To do: Present the lines of the entries below as a numbered list, starting with the line that contains "Given: Click the" and going on through the line that contains "The width and height of the screenshot is (740, 403).", with blank lines left out. Leave the pictures out of your answer.

Source material:
============

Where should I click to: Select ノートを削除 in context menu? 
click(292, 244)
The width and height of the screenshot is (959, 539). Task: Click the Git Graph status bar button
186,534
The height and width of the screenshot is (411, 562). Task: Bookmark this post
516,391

============

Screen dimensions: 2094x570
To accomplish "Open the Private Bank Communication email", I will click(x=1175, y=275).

============

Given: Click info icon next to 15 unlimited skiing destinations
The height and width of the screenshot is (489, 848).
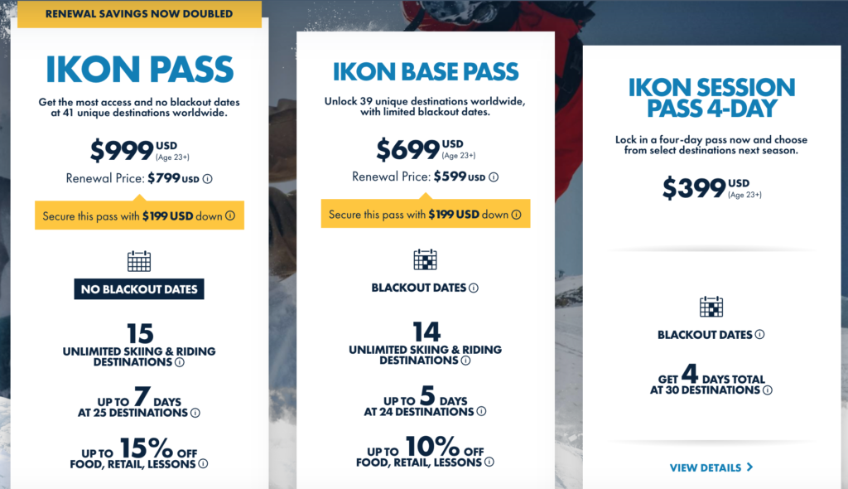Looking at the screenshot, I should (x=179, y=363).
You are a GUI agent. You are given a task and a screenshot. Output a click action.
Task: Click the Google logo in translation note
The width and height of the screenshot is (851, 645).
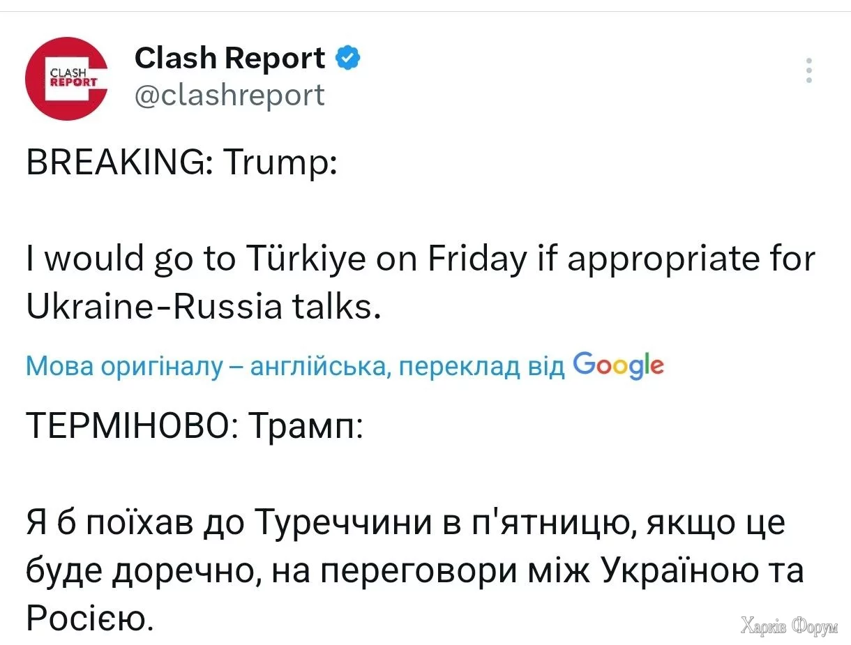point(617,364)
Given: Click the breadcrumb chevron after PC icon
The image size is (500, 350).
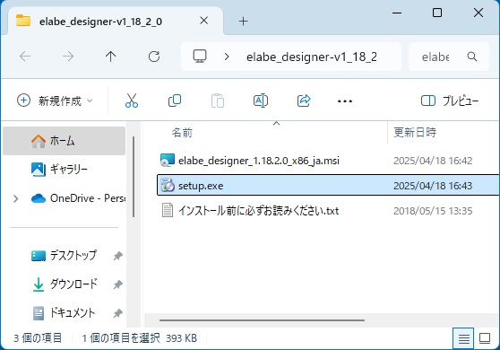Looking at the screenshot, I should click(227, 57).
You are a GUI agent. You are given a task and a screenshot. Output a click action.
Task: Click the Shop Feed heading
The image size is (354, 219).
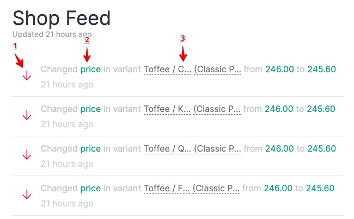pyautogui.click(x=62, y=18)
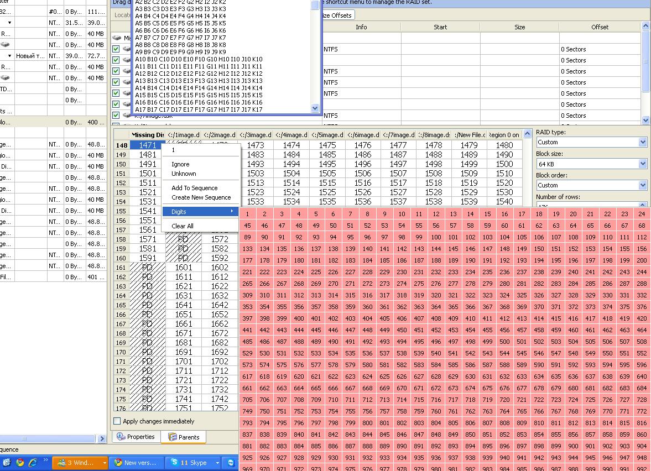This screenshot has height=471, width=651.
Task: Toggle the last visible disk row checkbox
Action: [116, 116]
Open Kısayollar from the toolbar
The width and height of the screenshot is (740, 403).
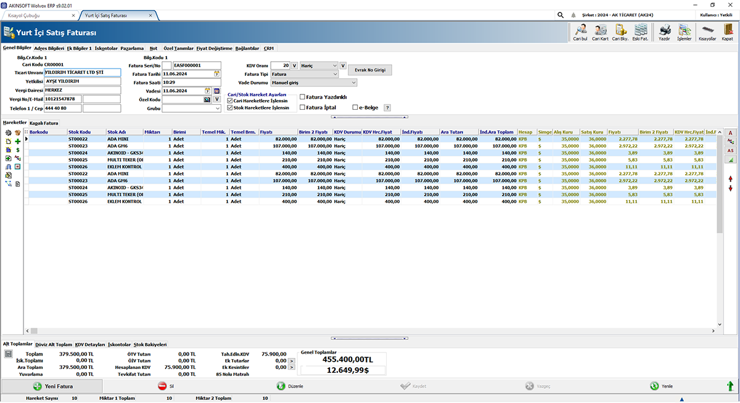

============

Right answer:
1. Given: Click the breadcrumb chevron after PC icon
2. The image size is (500, 350).
3. Looking at the screenshot, I should click(227, 57).
4. You are a GUI agent. You are given a task and a screenshot. Output a click action.
5. Task: Click the Shop Feed heading
6. The image size is (354, 219).
7. pyautogui.click(x=62, y=18)
8. This screenshot has height=471, width=651.
9. Task: Toggle the last visible disk row checkbox
10. Action: [116, 116]
11. Open Kısayollar from the toolbar
12. The width and height of the screenshot is (740, 403).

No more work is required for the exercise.